PROBLEM DESCRIPTION.
Using the data beneath this instruction, retype only the lines from the one that contains "Instruction: Click the 108.07K" down to the one that contains "Select the M10/W11.5", both included, exactly as they appear.

DATA SECTION.
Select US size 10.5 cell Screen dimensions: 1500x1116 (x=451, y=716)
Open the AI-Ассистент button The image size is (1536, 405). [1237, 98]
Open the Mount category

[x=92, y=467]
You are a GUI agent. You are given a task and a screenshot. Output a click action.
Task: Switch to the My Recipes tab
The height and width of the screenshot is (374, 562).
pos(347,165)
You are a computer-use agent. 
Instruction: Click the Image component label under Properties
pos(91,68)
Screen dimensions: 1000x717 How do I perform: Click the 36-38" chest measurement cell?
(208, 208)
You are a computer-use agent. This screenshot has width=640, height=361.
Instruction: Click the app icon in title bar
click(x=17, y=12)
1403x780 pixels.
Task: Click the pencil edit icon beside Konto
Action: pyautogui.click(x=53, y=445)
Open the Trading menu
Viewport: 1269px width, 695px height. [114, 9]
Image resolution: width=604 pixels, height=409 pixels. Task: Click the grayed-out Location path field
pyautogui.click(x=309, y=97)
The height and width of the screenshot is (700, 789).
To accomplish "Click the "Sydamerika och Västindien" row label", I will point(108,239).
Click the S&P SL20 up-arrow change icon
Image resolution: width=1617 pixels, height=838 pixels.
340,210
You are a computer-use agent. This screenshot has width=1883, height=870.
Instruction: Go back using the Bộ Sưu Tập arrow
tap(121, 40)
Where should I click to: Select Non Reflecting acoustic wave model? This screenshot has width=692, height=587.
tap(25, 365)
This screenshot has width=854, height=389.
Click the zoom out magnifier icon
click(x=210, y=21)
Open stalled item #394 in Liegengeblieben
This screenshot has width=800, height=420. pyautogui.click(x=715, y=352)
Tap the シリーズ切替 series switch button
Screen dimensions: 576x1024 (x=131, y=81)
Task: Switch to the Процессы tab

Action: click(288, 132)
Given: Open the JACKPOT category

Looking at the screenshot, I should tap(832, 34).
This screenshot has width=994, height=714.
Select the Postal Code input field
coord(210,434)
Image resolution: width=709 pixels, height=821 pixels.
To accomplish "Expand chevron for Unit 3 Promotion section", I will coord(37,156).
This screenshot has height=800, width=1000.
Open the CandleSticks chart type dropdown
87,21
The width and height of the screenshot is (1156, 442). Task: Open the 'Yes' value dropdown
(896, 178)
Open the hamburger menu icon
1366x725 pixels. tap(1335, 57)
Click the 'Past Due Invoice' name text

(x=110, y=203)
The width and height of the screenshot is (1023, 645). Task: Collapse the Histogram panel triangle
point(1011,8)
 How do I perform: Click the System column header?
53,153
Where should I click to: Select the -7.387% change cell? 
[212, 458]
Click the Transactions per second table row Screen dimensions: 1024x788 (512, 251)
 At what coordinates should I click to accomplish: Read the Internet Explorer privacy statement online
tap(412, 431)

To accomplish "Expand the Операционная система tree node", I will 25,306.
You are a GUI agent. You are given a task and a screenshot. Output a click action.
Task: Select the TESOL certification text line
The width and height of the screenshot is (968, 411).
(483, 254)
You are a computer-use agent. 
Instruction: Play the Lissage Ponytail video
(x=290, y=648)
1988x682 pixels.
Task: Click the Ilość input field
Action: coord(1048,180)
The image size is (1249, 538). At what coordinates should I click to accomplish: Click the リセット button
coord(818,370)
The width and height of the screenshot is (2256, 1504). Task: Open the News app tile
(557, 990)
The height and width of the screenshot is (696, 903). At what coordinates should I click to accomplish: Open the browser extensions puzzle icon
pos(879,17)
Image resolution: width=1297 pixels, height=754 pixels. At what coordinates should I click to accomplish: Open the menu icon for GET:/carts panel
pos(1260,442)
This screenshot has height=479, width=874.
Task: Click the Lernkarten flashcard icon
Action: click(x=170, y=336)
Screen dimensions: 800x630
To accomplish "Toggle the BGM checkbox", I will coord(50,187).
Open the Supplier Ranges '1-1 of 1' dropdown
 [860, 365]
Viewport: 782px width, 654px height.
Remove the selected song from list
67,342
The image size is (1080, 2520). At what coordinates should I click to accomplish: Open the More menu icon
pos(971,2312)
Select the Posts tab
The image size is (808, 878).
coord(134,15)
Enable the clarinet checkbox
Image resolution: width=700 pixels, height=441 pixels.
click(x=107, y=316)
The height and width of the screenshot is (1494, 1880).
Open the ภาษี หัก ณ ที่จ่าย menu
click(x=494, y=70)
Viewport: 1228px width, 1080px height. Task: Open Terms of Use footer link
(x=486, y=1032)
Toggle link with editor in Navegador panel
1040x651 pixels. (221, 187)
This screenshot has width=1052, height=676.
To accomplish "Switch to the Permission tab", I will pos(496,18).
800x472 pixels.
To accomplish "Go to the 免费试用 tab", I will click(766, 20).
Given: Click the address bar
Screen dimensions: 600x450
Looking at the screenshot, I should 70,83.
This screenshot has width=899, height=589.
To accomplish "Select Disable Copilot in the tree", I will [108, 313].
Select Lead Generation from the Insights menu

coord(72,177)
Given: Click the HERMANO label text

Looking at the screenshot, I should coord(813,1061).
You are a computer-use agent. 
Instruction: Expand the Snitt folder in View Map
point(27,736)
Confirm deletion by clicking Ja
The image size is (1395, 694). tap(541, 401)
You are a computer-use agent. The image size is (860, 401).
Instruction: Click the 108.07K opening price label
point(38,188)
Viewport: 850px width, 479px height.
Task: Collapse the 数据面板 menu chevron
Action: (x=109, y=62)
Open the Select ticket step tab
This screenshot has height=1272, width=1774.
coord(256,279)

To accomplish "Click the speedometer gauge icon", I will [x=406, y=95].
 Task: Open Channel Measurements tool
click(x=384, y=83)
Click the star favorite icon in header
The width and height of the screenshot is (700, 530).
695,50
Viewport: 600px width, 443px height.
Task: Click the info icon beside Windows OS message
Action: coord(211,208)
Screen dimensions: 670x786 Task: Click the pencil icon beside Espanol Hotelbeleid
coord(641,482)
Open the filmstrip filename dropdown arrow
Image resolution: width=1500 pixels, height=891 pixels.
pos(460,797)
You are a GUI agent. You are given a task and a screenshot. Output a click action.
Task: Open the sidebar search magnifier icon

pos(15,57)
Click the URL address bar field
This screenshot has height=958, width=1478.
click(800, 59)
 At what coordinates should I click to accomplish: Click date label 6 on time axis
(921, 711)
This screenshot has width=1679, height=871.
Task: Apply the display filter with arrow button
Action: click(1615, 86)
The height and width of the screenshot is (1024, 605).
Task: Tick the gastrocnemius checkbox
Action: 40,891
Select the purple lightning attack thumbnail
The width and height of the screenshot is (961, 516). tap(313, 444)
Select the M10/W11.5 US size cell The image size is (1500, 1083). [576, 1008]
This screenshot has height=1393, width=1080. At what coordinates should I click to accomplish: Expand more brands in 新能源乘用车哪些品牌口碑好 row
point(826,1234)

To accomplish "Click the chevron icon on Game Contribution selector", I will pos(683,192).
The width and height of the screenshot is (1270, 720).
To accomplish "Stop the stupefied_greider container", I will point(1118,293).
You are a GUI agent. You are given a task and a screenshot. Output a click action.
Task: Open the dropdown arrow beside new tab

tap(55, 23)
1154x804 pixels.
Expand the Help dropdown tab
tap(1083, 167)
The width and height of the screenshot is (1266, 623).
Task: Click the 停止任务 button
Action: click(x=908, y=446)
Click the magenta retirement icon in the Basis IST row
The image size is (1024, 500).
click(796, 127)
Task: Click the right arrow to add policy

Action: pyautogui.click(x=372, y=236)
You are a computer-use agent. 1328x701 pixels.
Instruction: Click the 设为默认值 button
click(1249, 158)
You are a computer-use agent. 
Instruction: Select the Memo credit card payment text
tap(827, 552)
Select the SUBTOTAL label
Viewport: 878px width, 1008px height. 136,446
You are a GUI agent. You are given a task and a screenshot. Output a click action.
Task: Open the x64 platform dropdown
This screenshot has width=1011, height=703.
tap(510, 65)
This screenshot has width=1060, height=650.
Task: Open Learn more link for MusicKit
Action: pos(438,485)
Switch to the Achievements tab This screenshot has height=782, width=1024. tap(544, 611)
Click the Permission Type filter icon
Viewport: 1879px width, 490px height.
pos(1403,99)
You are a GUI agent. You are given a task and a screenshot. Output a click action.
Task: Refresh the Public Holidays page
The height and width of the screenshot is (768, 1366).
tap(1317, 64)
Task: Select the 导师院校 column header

EXPECTED ANSWER.
Instruction: Click the 108.07K opening price label
point(38,188)
Viewport: 850px width, 479px height.
Task: Collapse the 数据面板 menu chevron
Action: (x=109, y=62)
Open the Select ticket step tab
This screenshot has height=1272, width=1774.
coord(256,279)

To accomplish "Click the speedometer gauge icon", I will [x=406, y=95].
 Task: Open Channel Measurements tool
click(x=384, y=83)
Click the star favorite icon in header
The width and height of the screenshot is (700, 530).
695,50
Viewport: 600px width, 443px height.
Task: Click the info icon beside Windows OS message
Action: coord(211,208)
Screen dimensions: 670x786 Task: Click the pencil icon beside Espanol Hotelbeleid
coord(641,482)
Open the filmstrip filename dropdown arrow
Image resolution: width=1500 pixels, height=891 pixels.
pos(460,797)
You are a GUI agent. You are given a task and a screenshot. Output a click action.
Task: Open the sidebar search magnifier icon

pos(15,57)
Click the URL address bar field
This screenshot has height=958, width=1478.
click(800, 59)
 At what coordinates should I click to accomplish: Click date label 6 on time axis
(921, 711)
This screenshot has width=1679, height=871.
Task: Apply the display filter with arrow button
Action: click(1615, 86)
The height and width of the screenshot is (1024, 605).
Task: Tick the gastrocnemius checkbox
Action: 40,891
Select the purple lightning attack thumbnail
The width and height of the screenshot is (961, 516). tap(313, 444)
Select the M10/W11.5 US size cell The image size is (1500, 1083). [576, 1008]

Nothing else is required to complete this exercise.